:: PROVIDED TEXT
Following Jeweller’s report on the abrupt closure of multi-level-marketing (MLM) jewellery business JN Jewellery, many people came forward with additional information and complaints about its founder Jesper ‘Kasi’ Nielsen, a former Pandora Jewelry executive.
Nielsen is believed to have launched the business in Europe in early 2020 and expanded into Australia in March 2021.
According to those involved in the venture, JN Jewellery had attracted more than 70,000 ‘ambassadors’ – a buzz term used to describe salespeople recruited as paid members to sell the jewellery on a commission-only basis – at the time of its closure in September 2021.
MLMs, or network marketing businesses, have a chequered history; while the business model can offer a legitimate sales structure, the industry has been fraught with illegal operations that are nothing more than pyramid schemes.
Nielsen is reported to have unexpectedly walked away from JN Jewellery on 10 September, leaving as many as 76,000 members bewildered.
Since Jeweller’s report last week, several former members have provided additional information about the company’s activities and the events leading up to JN Jewellery being closed, saying that Nielsen consistently promoted – and heavily relied upon – his previous connection with Pandora Jewelry to attract new paying members.
Nielsen was initially a European Pandora distributor and a member of its international management team, before resigning as president of its Central Western Europe subsidiary in 2011.
He was bound by a non-compete clause, which prohibited him from trading in the jewellery industry until 1 June 2013 whereby he immediately founded a new business, Endless Jewelry.
Despite experiencing a rapid expansion, Nielsen left Endless Jewelry in February 2016 and only weeks later announced another jewellery venture, Amazing Jewelry, which he described as being inspired by ‘fast-fashion’ retailers Zara and H&M.
Endless Jewelry, which was headquartered and registered in Germany, initiated insolvency proceedings on 18 November 2016. A statement issued by Endless International GmbH confirmed the action, explaining that shareholders, board of directors and management had “reached the conclusion to declare the company bankrupt”.
Under Nielsen, Endless Jewelry’s sales structure allowed retailers a ‘right to return’ unsold product. The business model was criticised at the time because it meant retail stockists effectively had no ‘skin in the game’; they could over-order product knowing that if the product did not sell, it could be returned to the company.
::::
BRIEF 1. Please rewrite the stretch of the records from the line containing "Screen dimensions: 1024x576" through the line containing "pos(218,292)", replacing "Where should I click to" with "Which point should I click to" and changing nothing else.
The article above and the records that follow have nothing to do with each other.
:: INPUT
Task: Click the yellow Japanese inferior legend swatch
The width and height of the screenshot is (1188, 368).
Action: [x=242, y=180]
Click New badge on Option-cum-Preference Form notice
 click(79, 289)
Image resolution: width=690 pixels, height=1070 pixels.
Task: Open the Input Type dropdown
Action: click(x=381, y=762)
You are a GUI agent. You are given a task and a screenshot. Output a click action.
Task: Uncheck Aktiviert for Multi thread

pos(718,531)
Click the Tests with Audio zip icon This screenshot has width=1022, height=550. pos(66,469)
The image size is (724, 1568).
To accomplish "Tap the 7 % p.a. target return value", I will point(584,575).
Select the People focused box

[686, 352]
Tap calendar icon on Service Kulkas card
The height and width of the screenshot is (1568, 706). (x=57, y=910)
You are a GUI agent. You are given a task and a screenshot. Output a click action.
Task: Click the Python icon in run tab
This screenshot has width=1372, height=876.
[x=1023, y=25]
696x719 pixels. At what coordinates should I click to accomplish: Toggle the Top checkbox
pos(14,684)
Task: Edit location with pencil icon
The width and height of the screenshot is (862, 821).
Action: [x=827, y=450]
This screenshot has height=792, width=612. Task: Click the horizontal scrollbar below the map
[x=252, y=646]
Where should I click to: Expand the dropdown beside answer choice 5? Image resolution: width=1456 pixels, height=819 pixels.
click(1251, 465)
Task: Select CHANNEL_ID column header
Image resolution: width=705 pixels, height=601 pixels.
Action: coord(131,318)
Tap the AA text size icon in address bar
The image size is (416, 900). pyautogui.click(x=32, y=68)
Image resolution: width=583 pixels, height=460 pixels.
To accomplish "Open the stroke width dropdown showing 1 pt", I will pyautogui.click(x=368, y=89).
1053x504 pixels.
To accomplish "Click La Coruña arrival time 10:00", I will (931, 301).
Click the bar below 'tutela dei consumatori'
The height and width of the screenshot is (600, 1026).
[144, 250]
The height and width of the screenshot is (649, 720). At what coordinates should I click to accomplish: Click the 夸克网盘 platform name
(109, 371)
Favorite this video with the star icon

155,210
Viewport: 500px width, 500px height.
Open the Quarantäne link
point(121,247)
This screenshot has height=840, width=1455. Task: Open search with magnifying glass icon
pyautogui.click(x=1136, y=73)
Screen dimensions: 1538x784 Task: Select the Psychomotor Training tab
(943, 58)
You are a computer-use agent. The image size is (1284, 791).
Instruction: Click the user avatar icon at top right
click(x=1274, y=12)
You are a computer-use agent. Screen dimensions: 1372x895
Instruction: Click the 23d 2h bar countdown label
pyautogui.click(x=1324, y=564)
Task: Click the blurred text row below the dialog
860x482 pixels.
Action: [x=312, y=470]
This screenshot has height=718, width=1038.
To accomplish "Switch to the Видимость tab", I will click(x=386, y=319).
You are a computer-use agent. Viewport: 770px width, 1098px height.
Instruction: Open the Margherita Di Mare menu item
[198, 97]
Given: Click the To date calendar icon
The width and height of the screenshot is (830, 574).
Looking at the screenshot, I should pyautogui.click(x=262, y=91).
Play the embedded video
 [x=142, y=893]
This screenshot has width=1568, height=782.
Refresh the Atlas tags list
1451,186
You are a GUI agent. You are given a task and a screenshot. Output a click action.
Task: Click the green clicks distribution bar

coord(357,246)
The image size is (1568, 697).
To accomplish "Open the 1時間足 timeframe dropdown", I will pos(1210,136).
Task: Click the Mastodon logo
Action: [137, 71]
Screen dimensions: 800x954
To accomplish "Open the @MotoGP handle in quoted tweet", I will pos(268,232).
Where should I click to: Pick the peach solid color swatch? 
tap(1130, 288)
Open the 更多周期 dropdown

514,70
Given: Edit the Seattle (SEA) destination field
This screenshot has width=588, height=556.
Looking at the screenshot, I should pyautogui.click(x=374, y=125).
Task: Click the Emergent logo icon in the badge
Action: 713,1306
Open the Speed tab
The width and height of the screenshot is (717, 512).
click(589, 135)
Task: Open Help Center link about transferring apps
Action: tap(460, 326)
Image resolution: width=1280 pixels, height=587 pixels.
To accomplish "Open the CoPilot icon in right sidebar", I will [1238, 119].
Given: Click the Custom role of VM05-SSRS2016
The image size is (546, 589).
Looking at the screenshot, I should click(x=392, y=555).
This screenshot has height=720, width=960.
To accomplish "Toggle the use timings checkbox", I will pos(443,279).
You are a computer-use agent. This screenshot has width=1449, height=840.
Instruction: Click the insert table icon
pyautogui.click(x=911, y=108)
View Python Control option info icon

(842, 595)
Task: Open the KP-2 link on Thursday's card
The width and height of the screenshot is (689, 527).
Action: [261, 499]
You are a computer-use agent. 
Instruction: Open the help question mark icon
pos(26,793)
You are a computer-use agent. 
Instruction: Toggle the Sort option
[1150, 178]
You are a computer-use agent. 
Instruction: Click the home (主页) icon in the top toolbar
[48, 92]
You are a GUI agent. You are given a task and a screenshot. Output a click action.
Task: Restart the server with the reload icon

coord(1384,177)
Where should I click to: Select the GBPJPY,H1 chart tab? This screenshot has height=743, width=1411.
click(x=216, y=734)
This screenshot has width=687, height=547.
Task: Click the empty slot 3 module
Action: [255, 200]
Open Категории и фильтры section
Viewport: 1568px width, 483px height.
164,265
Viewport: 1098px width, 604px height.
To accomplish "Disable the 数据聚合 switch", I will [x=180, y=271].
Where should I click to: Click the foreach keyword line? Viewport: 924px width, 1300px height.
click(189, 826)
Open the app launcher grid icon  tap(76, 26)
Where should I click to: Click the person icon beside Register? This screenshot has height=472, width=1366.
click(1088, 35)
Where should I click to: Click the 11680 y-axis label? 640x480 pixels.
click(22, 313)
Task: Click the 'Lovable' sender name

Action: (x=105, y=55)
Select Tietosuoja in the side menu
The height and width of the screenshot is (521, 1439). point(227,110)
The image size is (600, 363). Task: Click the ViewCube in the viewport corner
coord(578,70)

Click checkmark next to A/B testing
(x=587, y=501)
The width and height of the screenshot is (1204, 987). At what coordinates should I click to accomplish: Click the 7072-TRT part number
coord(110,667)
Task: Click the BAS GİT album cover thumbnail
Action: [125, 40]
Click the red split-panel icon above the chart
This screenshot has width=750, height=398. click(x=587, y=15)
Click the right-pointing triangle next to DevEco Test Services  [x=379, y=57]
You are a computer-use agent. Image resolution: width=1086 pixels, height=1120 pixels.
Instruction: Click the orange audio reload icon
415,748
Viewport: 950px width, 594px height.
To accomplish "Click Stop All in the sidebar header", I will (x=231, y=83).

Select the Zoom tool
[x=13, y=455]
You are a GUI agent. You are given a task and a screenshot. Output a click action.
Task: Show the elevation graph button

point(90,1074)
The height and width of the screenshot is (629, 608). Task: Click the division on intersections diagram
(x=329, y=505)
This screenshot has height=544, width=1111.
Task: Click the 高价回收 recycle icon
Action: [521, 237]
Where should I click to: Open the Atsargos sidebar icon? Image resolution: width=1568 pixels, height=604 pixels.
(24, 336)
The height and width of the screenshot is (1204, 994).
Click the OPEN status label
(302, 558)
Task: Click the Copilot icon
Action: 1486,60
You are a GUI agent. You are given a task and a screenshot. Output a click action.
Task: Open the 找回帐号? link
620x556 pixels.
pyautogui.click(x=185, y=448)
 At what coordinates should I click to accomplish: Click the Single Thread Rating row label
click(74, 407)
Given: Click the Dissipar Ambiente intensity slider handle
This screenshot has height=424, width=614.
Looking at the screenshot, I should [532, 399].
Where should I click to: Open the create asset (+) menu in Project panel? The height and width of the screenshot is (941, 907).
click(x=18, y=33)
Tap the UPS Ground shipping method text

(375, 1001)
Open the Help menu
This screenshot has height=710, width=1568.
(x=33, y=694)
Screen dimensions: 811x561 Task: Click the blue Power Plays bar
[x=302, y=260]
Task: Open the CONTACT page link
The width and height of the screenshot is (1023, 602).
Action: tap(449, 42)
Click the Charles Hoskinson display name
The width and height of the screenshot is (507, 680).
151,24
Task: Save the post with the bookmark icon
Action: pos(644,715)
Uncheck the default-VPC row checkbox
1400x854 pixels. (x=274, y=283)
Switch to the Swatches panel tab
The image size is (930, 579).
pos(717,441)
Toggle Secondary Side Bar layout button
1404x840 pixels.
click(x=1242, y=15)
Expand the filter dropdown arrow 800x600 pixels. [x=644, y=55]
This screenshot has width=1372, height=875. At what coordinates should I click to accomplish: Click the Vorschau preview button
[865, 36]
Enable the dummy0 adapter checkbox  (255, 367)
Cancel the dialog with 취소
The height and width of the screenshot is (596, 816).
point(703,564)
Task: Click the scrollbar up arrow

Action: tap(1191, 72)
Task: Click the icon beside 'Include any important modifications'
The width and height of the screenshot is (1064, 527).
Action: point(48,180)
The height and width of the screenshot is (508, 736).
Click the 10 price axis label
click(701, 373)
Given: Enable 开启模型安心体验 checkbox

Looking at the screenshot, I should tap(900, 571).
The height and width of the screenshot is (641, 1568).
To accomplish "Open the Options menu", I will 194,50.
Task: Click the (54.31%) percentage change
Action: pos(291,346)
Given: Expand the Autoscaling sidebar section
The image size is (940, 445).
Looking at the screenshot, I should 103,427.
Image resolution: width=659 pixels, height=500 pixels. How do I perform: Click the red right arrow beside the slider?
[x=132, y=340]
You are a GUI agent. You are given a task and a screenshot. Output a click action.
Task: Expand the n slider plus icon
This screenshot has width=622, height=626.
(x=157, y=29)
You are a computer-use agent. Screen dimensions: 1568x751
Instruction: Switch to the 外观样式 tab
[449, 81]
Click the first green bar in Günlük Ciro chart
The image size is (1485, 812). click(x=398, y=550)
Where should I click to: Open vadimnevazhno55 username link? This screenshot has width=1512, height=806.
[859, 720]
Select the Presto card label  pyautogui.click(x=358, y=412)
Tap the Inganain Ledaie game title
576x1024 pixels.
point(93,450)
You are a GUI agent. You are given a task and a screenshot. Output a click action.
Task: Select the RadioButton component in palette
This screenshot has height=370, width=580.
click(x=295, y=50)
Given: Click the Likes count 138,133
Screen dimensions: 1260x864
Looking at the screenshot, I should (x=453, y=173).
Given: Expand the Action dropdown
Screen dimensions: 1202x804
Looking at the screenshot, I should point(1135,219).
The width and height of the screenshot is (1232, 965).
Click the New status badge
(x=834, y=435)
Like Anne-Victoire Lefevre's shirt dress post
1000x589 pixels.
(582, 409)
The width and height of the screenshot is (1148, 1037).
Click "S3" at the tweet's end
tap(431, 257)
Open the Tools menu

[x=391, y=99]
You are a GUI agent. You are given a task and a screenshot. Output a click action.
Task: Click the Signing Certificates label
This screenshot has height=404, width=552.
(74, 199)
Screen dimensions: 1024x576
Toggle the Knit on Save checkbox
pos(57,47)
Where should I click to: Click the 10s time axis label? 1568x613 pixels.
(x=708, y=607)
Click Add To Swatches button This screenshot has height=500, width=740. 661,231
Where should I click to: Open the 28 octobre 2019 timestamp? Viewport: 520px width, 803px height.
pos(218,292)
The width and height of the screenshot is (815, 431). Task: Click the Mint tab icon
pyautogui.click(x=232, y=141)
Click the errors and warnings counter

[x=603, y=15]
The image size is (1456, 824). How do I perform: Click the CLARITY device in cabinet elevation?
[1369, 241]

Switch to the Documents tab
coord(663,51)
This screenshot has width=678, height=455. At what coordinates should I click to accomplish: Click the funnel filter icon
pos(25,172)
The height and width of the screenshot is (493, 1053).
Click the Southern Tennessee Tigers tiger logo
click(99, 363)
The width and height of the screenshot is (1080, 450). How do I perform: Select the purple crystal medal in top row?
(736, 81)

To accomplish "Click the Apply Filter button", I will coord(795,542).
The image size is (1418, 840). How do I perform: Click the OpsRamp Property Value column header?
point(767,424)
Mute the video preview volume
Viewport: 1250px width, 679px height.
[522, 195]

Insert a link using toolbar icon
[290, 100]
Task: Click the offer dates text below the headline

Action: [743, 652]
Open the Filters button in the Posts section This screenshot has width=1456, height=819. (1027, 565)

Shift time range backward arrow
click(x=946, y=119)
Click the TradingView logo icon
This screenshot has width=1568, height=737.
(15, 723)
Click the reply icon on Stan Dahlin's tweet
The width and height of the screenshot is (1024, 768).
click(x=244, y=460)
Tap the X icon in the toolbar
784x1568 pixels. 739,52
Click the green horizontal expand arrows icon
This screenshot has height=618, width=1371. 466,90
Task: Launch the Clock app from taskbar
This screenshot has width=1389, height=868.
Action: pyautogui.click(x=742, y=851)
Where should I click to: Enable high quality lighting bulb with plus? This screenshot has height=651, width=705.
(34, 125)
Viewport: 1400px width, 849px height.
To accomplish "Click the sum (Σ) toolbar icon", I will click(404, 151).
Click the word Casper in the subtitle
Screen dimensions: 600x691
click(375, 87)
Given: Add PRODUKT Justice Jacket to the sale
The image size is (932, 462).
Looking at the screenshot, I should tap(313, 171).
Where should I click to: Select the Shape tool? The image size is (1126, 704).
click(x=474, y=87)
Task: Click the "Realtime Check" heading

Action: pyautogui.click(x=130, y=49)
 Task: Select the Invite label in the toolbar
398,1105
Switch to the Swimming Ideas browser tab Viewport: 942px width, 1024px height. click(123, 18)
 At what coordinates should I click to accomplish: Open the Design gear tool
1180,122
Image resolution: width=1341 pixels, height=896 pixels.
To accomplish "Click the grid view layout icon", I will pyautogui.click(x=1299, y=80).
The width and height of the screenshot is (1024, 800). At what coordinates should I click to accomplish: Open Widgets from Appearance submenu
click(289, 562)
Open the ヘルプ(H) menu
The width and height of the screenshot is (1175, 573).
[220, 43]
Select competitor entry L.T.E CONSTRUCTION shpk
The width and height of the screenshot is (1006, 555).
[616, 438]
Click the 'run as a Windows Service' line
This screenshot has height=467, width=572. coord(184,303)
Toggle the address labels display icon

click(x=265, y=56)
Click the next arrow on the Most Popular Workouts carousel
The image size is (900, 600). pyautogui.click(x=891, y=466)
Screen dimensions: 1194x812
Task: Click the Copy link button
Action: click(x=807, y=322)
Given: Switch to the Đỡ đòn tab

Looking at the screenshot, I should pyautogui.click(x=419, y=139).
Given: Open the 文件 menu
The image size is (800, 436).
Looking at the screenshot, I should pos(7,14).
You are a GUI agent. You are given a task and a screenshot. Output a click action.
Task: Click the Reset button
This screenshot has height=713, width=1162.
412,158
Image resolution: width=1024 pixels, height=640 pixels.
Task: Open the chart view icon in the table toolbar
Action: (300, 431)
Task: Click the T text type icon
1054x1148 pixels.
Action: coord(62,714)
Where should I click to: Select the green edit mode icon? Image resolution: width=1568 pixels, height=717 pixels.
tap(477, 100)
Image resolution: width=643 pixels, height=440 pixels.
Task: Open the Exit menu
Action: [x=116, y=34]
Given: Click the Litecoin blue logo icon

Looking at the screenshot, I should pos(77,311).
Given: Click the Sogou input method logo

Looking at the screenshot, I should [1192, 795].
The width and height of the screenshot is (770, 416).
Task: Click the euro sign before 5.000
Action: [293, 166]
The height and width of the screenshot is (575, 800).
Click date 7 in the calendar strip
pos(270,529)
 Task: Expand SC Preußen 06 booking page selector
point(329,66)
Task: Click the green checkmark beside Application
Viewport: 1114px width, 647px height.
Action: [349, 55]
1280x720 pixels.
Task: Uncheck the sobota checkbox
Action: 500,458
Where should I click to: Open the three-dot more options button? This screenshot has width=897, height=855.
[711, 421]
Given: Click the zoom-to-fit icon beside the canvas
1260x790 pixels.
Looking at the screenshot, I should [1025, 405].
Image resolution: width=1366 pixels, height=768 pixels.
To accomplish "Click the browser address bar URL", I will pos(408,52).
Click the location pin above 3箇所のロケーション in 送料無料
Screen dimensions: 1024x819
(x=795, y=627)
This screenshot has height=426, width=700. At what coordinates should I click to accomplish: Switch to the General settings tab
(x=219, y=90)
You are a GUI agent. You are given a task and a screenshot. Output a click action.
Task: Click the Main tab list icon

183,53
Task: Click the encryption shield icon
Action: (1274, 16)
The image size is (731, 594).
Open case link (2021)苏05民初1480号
::::
BRIEF 2. According to the article on JN Jewellery, why was the sales structure of Endless Jewelry under Nielsen criticized?

FULL SOLUTION 1.
Screen dimensions: 1024x576
Toggle the Knit on Save checkbox
pos(57,47)
Which point should I click to: Click the 10s time axis label? 1568x613 pixels.
(x=708, y=607)
Click Add To Swatches button This screenshot has height=500, width=740. 661,231
Which point should I click to: Open the 28 octobre 2019 timestamp? Viewport: 520px width, 803px height.
pos(218,292)

FULL SOLUTION 2. It let retailers return unsold product, so retail stockists effectively had no "skin in the game." They could over-order, knowing that anything that did not sell could be sent back to the company.